We have guided missiles and misguided men. “

~ Martin Luther King, Jr.

INTRODUCTION

****

In 1947, with the world shaken by the death toll of two global wars, a Doomsday Clock was created as a symbol of the likelihood of a global manmade catastrophe such as a nuclear war. The clock was originally set at seven minutes to midnight, midnight being the end of the world, at least, as we know it today.

The clock is maintained by the Bulletin of the Atomic Scientists’ Science and Security Board,  a group of scientists and thinkers who monitor sciences, technology and anything that could be a global threat to humanity. As of January 2018 the clock is set to two minutes to midnight.

During the past month, President Trump has announced that the USA is pulling out of the long-standing Intermediate-Range Nuclear Forces (INF) Treaty citing Russia’s development of weapons, which allegedly breach that agreement.
Some commentators think Trump’s departure from the thirty-one year old treaty will increase the likelihood of a nuclear war with Russia, while others insist America needs to increase its nuclear capability to counter the rising military might of China.

Meanwhile, 5,500 miles from Washington DC, in Sochi, Russia, President Putin recently delivered his annual speech and added to the brouhaha when he said: “Only when we become convinced that there is an incoming attack on the territory of Russia, and that happens within seconds, only after that we would launch a retaliatory strike.” He continued: “The aggressor should know that retaliation is inevitable, and he will be destroyed. … We would be victims of an aggression and would get to heaven as martyrs, while those who initiated the aggression would just die and not even have time to repent.”

In the secular West, church congregations might be in decline but more than a hundred years since the philosopher Friedrich Nietzsche declared, “God is dead,” it seems the Lord is still evoked by leaders when they feel the need to justify their actions.
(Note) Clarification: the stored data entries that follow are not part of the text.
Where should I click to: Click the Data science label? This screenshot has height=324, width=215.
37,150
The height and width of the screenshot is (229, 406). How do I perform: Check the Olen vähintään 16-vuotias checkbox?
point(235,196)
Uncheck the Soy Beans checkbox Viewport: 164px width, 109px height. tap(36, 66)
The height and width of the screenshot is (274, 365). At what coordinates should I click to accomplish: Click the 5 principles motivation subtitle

Speaking of evoking God, a movie is screening in American theaters. The Trump Prophecy is about retired firefighter Mark Taylor, who, while having treatment for PTSD in 2011, claimed he received a message from God telling him that Donald Trump would be the next president. The message began: “I’ve chosen this man Donald Trump for such a time as this. For, as Benjamin Netanyahu is to Israel, so shall this man be to the United States of America, for I will use this man to bring honor, respect and restoration to America.”

Mark isn’t the first person to claim to deliver a message from God, although, as far as I know, as a rule, God doesn’t appear to pick leaders, at least not since the days of the Old Testament and Muhammad.
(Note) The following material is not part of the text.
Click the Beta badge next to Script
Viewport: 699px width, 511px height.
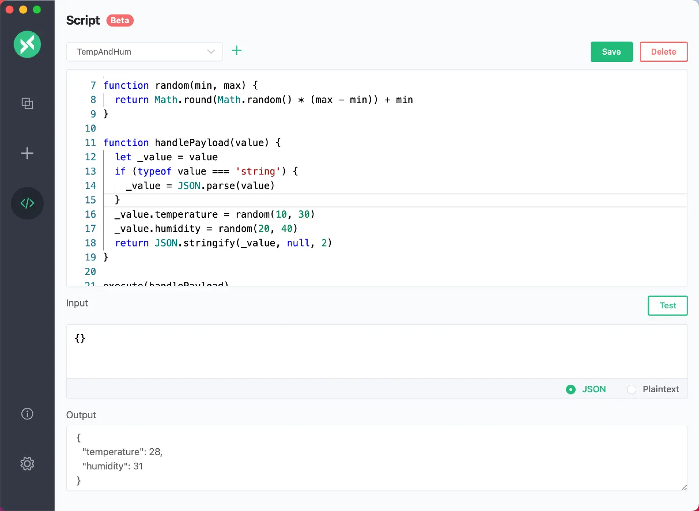(x=120, y=20)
For thousands of years messages purporting to come from dimensions beyond our physical experience have been reported by deceased people who are not claiming to be God, via mystics, priests, mediums, shamen, near-death experiencers, ayahuasca drinkers, psychedelic drug takers, channelers, lucid dreamers, out-of-body experiencers, remote viewers, psychic sensitives and ordinary people.

During the first half of the twentieth century, with the advent and aftermath of two world wars, dead soldiers, airmen, and sailors were reportedly lining up in the astral trying to get through to the living to let us know they had survived their physical deaths … and the messages keep on coming to this day.
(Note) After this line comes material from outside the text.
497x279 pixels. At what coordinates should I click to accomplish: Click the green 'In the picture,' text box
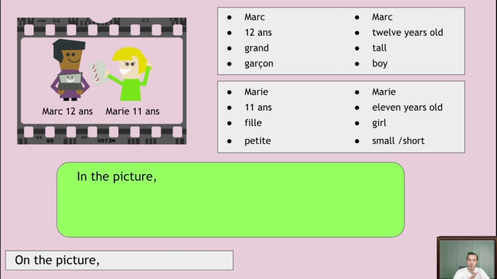pyautogui.click(x=230, y=199)
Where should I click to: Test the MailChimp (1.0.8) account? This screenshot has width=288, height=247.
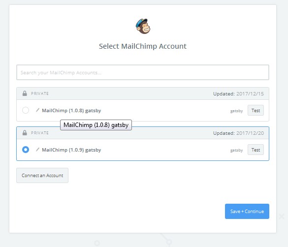tap(256, 110)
Having passed the hundred-year anniversary of the end of World War One, we could be forgiven for wondering if we will experience World War Three in our lifetimes. Given the rhetoric from the leaders of certain nations and the media, it will be remarkable if we don’t.

Why all this anger and fear-based politics? What are people afraid of? Many people’s biggest fear seems to be losing control of their lives and dying. I can empathize with the fear of losing control of one’s life. I recently watched both my parents suffer strokes, and, in events lasting not more than a few minutes, they both permanently lost control of their mental and physical lives—just like that.

A fear of loss of control or injury might be a good thing. It might stop us from walking across the street and getting hit by a truck. It might encourage us to live healthier lives in order to stave off self-inflicted debilitating illnesses. But why the fear of death? Birth and death are the most natural things we ever do. Many of us go to sleep every night without worrying about not waking up, so is the fear of death that many experience, a fear of what might happen after death? For some it definitely is and that’s understandable. Two thousand years of being told we are going to the “good place” or the “bad place” must have had a conscious and unconscious influence on what we think and what we do.

Maybe we should pay more attention to some of these alleged after-death communications, if only to help us to navigate the post-death state when the time comes. If there’s nothing, as atheists proclaim, … no harm done.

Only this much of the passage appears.